● **What to work on**
Your answer must be an exact transcription of every record.

● **Exercise material**
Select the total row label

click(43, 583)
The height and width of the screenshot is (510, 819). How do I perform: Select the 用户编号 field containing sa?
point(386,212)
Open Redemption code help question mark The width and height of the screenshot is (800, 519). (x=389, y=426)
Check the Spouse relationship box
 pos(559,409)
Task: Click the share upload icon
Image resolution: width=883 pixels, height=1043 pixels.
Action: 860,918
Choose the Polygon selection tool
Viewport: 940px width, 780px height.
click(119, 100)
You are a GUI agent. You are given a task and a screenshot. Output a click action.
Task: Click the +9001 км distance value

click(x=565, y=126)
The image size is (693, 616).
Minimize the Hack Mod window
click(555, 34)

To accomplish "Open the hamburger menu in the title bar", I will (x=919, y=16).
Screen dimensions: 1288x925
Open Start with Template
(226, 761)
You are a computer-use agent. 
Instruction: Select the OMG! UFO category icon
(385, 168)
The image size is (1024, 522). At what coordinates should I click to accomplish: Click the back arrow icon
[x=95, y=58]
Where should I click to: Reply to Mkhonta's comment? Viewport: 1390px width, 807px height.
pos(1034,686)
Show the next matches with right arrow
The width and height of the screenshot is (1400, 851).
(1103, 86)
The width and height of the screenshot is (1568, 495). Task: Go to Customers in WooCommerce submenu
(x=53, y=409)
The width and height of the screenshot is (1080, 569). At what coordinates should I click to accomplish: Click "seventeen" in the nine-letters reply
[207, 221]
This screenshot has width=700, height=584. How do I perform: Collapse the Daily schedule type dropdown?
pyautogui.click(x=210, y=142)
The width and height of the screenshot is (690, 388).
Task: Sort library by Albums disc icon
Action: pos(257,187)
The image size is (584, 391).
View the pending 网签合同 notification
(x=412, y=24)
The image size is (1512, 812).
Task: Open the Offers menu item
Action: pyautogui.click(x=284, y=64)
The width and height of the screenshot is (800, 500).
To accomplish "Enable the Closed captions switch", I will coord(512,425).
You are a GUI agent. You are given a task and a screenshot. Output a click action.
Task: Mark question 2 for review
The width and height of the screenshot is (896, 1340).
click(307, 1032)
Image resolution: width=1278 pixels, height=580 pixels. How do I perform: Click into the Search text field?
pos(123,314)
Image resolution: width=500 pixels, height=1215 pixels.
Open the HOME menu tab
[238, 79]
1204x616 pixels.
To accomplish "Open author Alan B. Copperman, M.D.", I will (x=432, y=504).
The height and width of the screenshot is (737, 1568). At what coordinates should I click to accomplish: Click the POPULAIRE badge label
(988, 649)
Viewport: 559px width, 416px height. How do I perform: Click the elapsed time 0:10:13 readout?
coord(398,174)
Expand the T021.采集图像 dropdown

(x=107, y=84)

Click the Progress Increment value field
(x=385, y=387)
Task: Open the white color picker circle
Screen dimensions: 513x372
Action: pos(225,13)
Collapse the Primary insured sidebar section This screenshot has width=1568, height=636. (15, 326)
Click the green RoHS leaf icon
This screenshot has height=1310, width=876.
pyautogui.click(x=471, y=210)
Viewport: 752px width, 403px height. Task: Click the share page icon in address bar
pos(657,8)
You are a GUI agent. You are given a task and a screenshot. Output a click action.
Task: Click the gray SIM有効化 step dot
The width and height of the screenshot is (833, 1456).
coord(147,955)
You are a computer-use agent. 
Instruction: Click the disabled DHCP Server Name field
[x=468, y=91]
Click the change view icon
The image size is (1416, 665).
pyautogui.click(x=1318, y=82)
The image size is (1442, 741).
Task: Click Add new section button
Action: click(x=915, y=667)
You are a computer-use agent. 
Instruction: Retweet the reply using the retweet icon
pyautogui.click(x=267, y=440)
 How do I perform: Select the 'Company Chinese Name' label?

● **Response for this exercise**
Select the total row label

click(43, 583)
The height and width of the screenshot is (510, 819). How do I perform: Select the 用户编号 field containing sa?
point(386,212)
Open Redemption code help question mark The width and height of the screenshot is (800, 519). (x=389, y=426)
Check the Spouse relationship box
 pos(559,409)
Task: Click the share upload icon
Image resolution: width=883 pixels, height=1043 pixels.
Action: 860,918
Choose the Polygon selection tool
Viewport: 940px width, 780px height.
click(119, 100)
You are a GUI agent. You are given a task and a screenshot. Output a click action.
Task: Click the +9001 км distance value

click(x=565, y=126)
The image size is (693, 616).
Minimize the Hack Mod window
click(555, 34)

To accomplish "Open the hamburger menu in the title bar", I will (x=919, y=16).
Screen dimensions: 1288x925
Open Start with Template
(226, 761)
You are a computer-use agent. 
Instruction: Select the OMG! UFO category icon
(385, 168)
The image size is (1024, 522). At what coordinates should I click to accomplish: Click the back arrow icon
[x=95, y=58]
Where should I click to: Reply to Mkhonta's comment? Viewport: 1390px width, 807px height.
pos(1034,686)
Show the next matches with right arrow
The width and height of the screenshot is (1400, 851).
(1103, 86)
The width and height of the screenshot is (1568, 495). Task: Go to Customers in WooCommerce submenu
(x=53, y=409)
The width and height of the screenshot is (1080, 569). At what coordinates should I click to accomplish: Click "seventeen" in the nine-letters reply
[207, 221]
This screenshot has width=700, height=584. How do I perform: Collapse the Daily schedule type dropdown?
pyautogui.click(x=210, y=142)
The width and height of the screenshot is (690, 388).
Task: Sort library by Albums disc icon
Action: pos(257,187)
The image size is (584, 391).
View the pending 网签合同 notification
(x=412, y=24)
The image size is (1512, 812).
Task: Open the Offers menu item
Action: pyautogui.click(x=284, y=64)
The width and height of the screenshot is (800, 500).
To accomplish "Enable the Closed captions switch", I will coord(512,425).
You are a GUI agent. You are given a task and a screenshot. Output a click action.
Task: Mark question 2 for review
The width and height of the screenshot is (896, 1340).
click(307, 1032)
Image resolution: width=1278 pixels, height=580 pixels. How do I perform: Click into the Search text field?
pos(123,314)
Image resolution: width=500 pixels, height=1215 pixels.
Open the HOME menu tab
[238, 79]
1204x616 pixels.
To accomplish "Open author Alan B. Copperman, M.D.", I will (x=432, y=504).
The height and width of the screenshot is (737, 1568). At what coordinates should I click to accomplish: Click the POPULAIRE badge label
(988, 649)
Viewport: 559px width, 416px height. How do I perform: Click the elapsed time 0:10:13 readout?
coord(398,174)
Expand the T021.采集图像 dropdown

(x=107, y=84)

Click the Progress Increment value field
(x=385, y=387)
Task: Open the white color picker circle
Screen dimensions: 513x372
Action: pos(225,13)
Collapse the Primary insured sidebar section This screenshot has width=1568, height=636. (15, 326)
Click the green RoHS leaf icon
This screenshot has height=1310, width=876.
pyautogui.click(x=471, y=210)
Viewport: 752px width, 403px height. Task: Click the share page icon in address bar
pos(657,8)
You are a GUI agent. You are given a task and a screenshot. Output a click action.
Task: Click the gray SIM有効化 step dot
The width and height of the screenshot is (833, 1456).
coord(147,955)
You are a computer-use agent. 
Instruction: Click the disabled DHCP Server Name field
[x=468, y=91]
Click the change view icon
The image size is (1416, 665).
pyautogui.click(x=1318, y=82)
The image size is (1442, 741).
Task: Click Add new section button
Action: click(x=915, y=667)
You are a computer-use agent. 
Instruction: Retweet the reply using the retweet icon
pyautogui.click(x=267, y=440)
 How do I perform: Select the 'Company Chinese Name' label?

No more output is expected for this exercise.